Long‐Term Clinical Outcome and Quality of Life of Children, Adolescents, and Young Adults With Chordoma or Chondrosarcoma Treated With Pencil Beam Scanning Proton Therapy

ABSTRACT Background and Aims To assess clinical outcomes and quality of life (QoL) of children, adolescents, and young adults (C‐AYAs) with chordomas (CH) or chondrosarcomas (CS) after pencil beam scanning proton therapy (pbsPT). Methods A total of 76 C‐AYAs treated between 1999 and 2023 were included. Median age was 16.6 years (1.5–25.4). A total of 44 (57.9%) were AYAs (15–25 years). Most tumors were CHs ( n = 49; 64.5%) and located in the skull base (68.4%). Median radiation dose was 73.8 Gy (RBE) (54–75.6). A total of 26 (34.2%) patients underwent complete resection.

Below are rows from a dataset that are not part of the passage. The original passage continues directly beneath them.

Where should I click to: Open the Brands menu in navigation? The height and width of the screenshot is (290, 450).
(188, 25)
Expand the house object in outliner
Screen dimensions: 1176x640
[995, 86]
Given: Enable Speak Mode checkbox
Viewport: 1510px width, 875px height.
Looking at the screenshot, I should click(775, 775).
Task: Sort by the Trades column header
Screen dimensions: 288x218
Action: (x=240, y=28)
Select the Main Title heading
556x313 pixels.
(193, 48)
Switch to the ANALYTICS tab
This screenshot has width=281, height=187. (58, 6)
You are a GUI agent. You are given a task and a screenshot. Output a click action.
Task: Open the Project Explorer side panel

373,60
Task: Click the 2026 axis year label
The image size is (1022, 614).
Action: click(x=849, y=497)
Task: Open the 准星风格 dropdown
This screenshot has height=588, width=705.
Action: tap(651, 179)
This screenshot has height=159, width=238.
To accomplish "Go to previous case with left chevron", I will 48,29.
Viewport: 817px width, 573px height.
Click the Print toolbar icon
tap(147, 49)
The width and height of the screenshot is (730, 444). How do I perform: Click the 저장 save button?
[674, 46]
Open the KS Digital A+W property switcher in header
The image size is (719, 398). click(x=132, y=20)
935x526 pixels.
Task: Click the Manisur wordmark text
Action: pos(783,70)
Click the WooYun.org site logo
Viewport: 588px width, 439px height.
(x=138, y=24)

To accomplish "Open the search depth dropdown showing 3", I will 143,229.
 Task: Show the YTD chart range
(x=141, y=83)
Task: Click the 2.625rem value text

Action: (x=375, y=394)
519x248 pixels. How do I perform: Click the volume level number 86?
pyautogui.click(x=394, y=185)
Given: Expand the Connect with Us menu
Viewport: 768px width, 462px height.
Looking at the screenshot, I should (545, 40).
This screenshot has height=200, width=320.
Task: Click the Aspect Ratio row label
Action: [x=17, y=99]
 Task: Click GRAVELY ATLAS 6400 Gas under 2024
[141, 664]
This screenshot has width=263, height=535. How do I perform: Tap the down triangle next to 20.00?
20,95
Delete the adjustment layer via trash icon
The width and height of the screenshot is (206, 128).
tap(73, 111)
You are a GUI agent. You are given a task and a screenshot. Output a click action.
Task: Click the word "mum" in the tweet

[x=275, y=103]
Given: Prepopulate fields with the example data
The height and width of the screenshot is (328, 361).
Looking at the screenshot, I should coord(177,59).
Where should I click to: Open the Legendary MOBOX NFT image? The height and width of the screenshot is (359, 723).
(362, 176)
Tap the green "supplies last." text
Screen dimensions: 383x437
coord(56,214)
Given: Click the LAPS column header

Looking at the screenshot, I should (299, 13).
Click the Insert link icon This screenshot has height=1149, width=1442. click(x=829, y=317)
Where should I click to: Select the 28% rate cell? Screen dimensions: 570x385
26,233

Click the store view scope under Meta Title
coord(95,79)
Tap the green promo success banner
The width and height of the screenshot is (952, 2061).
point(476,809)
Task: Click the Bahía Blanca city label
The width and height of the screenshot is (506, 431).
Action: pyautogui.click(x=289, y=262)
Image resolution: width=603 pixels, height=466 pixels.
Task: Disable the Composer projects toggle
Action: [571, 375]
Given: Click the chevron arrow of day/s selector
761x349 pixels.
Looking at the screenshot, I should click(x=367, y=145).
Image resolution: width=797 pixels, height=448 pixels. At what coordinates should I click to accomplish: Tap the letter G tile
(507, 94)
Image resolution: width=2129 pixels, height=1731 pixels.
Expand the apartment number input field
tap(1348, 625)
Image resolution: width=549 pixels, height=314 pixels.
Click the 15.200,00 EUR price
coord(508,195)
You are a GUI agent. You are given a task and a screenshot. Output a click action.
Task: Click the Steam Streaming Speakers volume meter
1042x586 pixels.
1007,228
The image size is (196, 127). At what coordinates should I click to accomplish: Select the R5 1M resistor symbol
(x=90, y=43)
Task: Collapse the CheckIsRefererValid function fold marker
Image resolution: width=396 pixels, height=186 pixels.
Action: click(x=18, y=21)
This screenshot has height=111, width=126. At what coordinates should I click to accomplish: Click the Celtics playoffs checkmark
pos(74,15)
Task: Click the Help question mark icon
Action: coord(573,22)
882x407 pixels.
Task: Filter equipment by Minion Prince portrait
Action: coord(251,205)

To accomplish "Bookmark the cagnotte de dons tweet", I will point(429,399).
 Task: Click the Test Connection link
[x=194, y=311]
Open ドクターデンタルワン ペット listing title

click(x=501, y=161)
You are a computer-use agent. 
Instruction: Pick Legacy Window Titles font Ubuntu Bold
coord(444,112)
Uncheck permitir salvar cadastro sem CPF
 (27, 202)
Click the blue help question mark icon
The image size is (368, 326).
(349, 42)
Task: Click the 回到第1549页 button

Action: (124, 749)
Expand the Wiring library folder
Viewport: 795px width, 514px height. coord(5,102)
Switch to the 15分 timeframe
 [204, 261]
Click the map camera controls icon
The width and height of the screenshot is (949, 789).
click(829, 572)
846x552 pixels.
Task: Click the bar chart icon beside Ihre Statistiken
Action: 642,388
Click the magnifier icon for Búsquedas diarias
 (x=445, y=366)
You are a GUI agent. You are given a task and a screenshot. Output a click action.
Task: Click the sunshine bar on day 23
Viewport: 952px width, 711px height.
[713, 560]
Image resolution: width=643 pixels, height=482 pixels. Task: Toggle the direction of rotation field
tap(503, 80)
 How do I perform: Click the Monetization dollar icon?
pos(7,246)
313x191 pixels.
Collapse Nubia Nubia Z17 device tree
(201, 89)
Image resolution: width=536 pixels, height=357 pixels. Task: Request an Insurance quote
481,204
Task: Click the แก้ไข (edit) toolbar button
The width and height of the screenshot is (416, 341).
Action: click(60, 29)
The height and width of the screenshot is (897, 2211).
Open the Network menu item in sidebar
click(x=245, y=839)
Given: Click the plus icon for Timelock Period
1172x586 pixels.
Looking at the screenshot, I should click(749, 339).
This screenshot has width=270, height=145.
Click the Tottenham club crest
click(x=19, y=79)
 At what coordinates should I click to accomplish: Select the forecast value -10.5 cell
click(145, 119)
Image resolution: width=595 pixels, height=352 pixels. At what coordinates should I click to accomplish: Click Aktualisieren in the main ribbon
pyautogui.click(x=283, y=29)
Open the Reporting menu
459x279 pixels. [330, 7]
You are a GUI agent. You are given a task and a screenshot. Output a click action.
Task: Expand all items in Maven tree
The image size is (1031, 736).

PEDQOL questionnaire was used to assess QoL. Kaplan–Meier and log‐rank tests were used for the analysis. Results With a median follow‐up of 88.4 months (range, 1.8–257.6), 9 (11.8%) patients died. Local failure only developed in 9 (11.8%) patients. Two (2.6%) presented with distant failure only and another (1.3%) had both. Seven‐years overall survival (OS), local control (LC), and distant control (DC) were 86.3%, 87.7%, and 95.7%, respectively. Children when compared to AYAs had worse 7‐years DC (90% vs. 100%, p = 0.049). Surgical resection vs. biopsy was associated with better 7‐years LC (87.1% vs. 67.7%, p = 0.031). Recurrent tumors showed worse OS, LC, and DC (94.5% vs. 44.6%, p < 0.001; 93.2% vs. 36.6%, p < 0.001; 98.3% vs. 77.6%, p = 0.003). Seven‐years freedom from grade ≥3 late toxicity was 83.1%. Three (3.9%) children with CH developed secondary tumors. QoL did not differ from a healthy cohort 2 years after pbsPT. Conclusions Excellent clinical outcomes with acceptable long‐term toxicity and QoL were observed for C‐AYAs with CH/CS after pbsPT. Recurrent tumors, young age, and lack of surgical resection were associated with worse prognosis.